----- DATA FOR THIS EXERCISE
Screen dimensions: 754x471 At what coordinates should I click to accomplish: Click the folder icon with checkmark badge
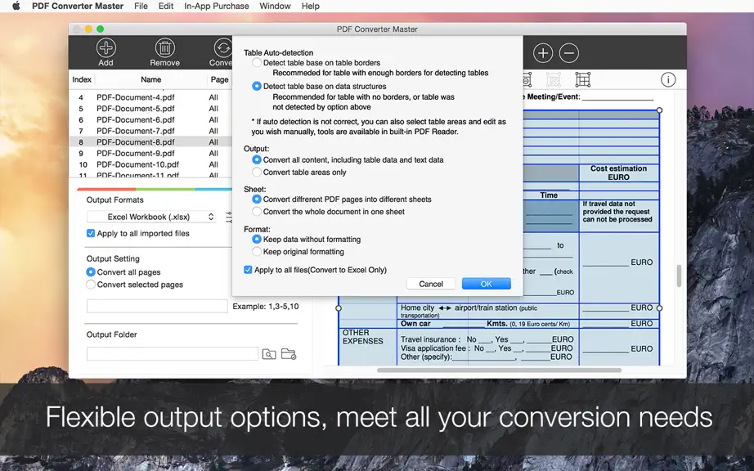(289, 354)
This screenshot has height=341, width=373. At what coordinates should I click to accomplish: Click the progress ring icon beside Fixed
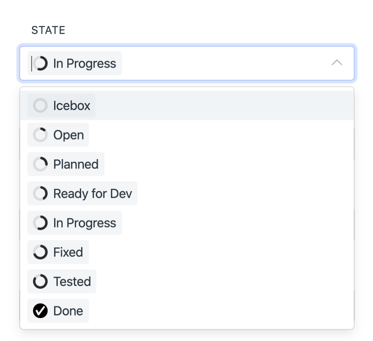point(41,252)
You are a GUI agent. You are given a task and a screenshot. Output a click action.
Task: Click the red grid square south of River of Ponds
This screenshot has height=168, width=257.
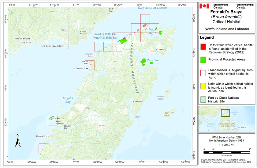click(x=43, y=148)
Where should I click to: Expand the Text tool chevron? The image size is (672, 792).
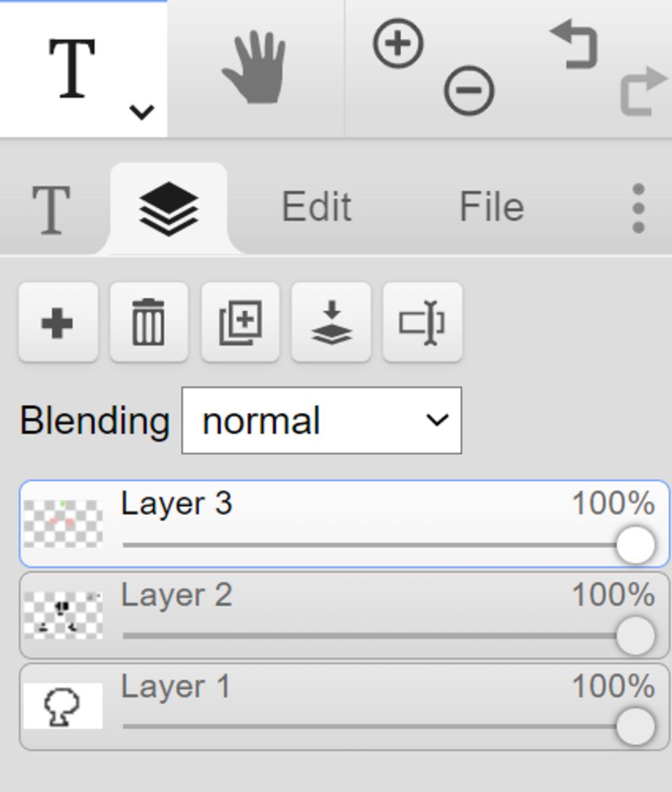click(x=142, y=112)
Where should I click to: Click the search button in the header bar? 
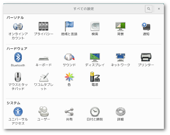[x=149, y=9]
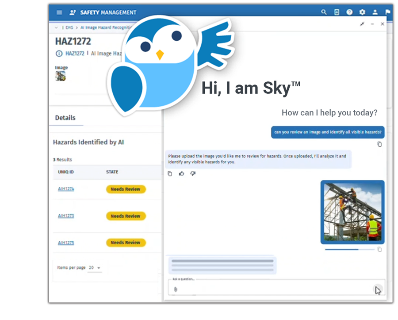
----------
● GOAL: Pull every line of the material above into your reply, word for word, and omit the pictures.

● ANSWER TO THIS PROBLEM:
Screen dimensions: 754x471 At what coordinates should I click to accomplish: Click the folder icon with checkmark badge
(289, 354)
This screenshot has height=341, width=373. At what coordinates should I click to accomplish: Click the progress ring icon beside Fixed
point(41,252)
You are a GUI agent. You are given a task and a screenshot. Output a click action.
Task: Click the red grid square south of River of Ponds
This screenshot has height=168, width=257.
click(x=43, y=148)
Where should I click to: Expand the Text tool chevron? The image size is (672, 792).
click(x=142, y=112)
Where should I click to: Click the search button in the header bar? 
[x=149, y=9]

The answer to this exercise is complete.